Trafegando na BR-020, topei, ocasionalmente, com ele. Trajando um balandrau franciscano, barba longa e branca, pedalando sua bicicleta e, visivelmente cheio de ânimo e feliz, já leva em conta, segundo me declara, centenas e centenas de quilômetros percorridos. Na garupa da bicicleta, avista-se um oratório com a imagem de Nossa Senhora Rosa Mística, também conhecida como Maria Rosa Mystica. Apetrechos pessoais e um depósito com um volume de cartas que lhe são entregues por onde passa, também compõem a bagagem de Everaldo de Souza Brandão, 64 anos, um viajante que está percorrendo o Nordeste, conforme afirma, com a missão de ajudar na cura de doenças e levar conforto espiritual a quem precisar.
O começo da peregrinação, há bastante tempo, foi no município de Juazeiro da Bahia, sua terra. “Sou presidente da Congregação Independente Maria Rosa Mystica, e nossa missão é ajudar o próximo, sem fins lucrativos”, explica, enquanto mostra a carteira de sócio presidente, com identificação da entidade.
Desafiando as energias de um corpo franzino, Everaldo prova que já passou por diversos estados do Nordeste. De Fortaleza, marchou para Canindé, no Sertão Central cearense. “Foi emocionante visitar o Santuário de São Francisco, onde orei e agradeci ao padroeiro pelo sucesso da viagem. Levo muitos pedidos de pessoas dessa cidade. Quando chegar de volta à nossa congregação, vamos rezar por todos nossos irmãos.” Sem conduzir dinheiro, o missionário garante que nada lhe falta. “Todo mundo me ajuda, dá comida e abrigo e me recebe com muito respeito”, explica, emocionado.

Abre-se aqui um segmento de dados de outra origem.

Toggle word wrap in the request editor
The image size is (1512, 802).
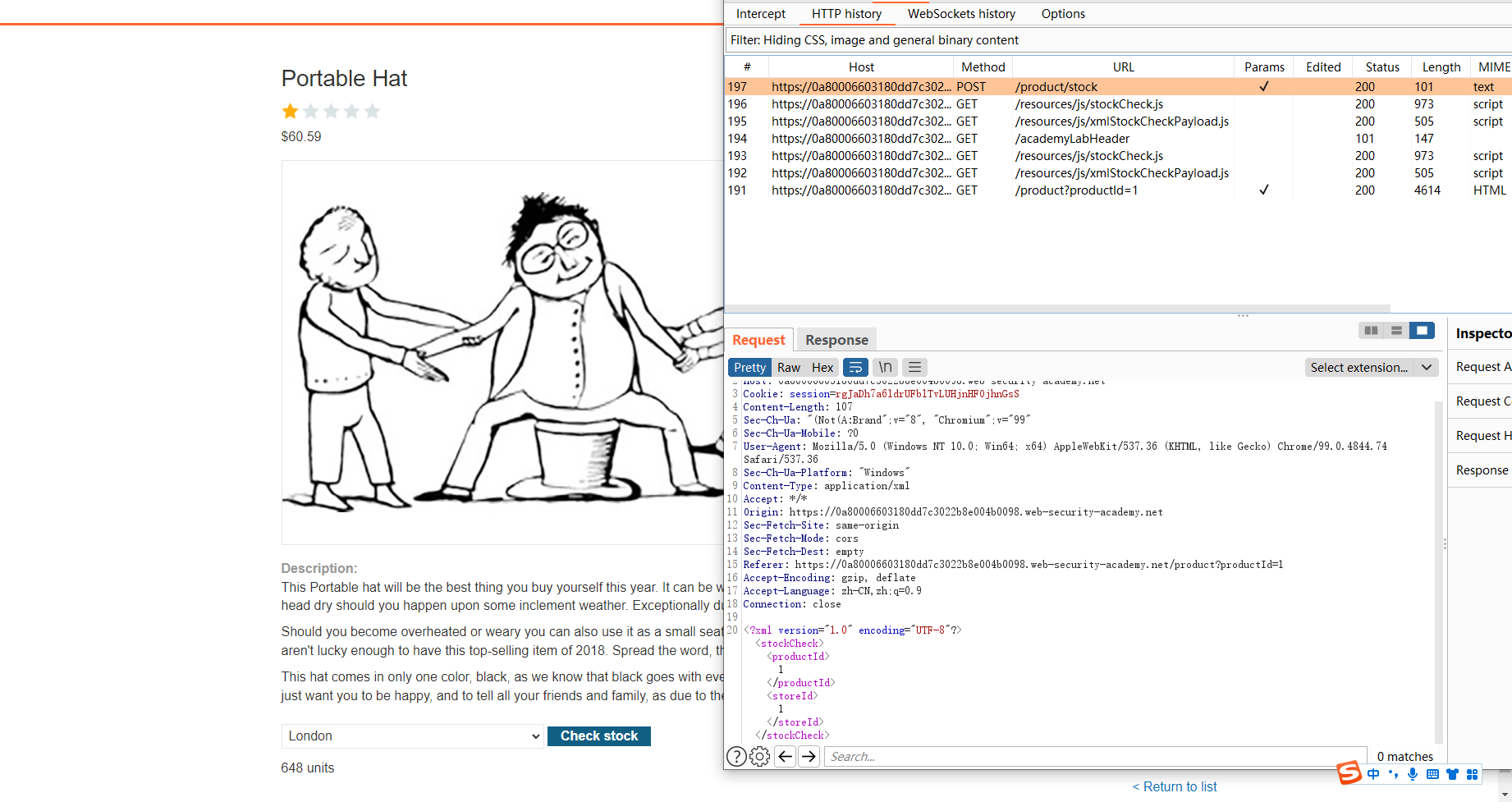click(855, 367)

Compõe também a bagagem de Everaldo, estimada em 60 quilos, um equipamento de som alimentado por bateria, que reproduz cânticos para ouvir durante a viagem. “Quando canso, nas subidas, o jeito é empurrar a bicicleta, mas isso não me incomoda. Estou consciente da minha missão.” E segue, sobre o asfalto, rumo ao Piauí.
Há, neste mundo, um contingente, talvez enorme, de pessoas que vivem em um mundo paralelo, diverso de tudo e de todos, com seu modo particular de enfrentar a própria existência. Everaldo, sem dúvida, é um desses seres impressionantes e exóticos. Desafeitos ao conforto que todos buscam, eles seguem uma vida desgarrados de tudo neste mundo. Vivem como verdadeiros extraterrestres, no meio da grande fauna humana, agarrada, dia a dia, a todas as exigências do viver, e, sempre, com o propósito de satisfazer mais aos outros, do que a si mesma. Desobrigados de outros compromissos, que não seja o de apenas existir, os andarilhos são vistos, às vezes, com piedade aos olhos de muitos; às vezes, com repugnância aos olhos de outros tantos daqueles que se dizem irmãos.
Everaldo segue, portanto, a sua senda, escolhida por ele mesmo. E, quem sabe, desenjoando-se da mera razão de existir. Percorrendo trilhas, mendigando a um e outro, ali vai ele, pedalando a sua amiga bicicleta, companheira de todas as horas e de todos os percalços, condutora do seu corpo frágil, dos seus sonhos, ilusões e desilusões, cortando asfalto e terra, até aonde ninguém sabe, até não se sabe quando, mas pleno da felicidade que só a plena liberdade e o desapego de tudo podem oferecer.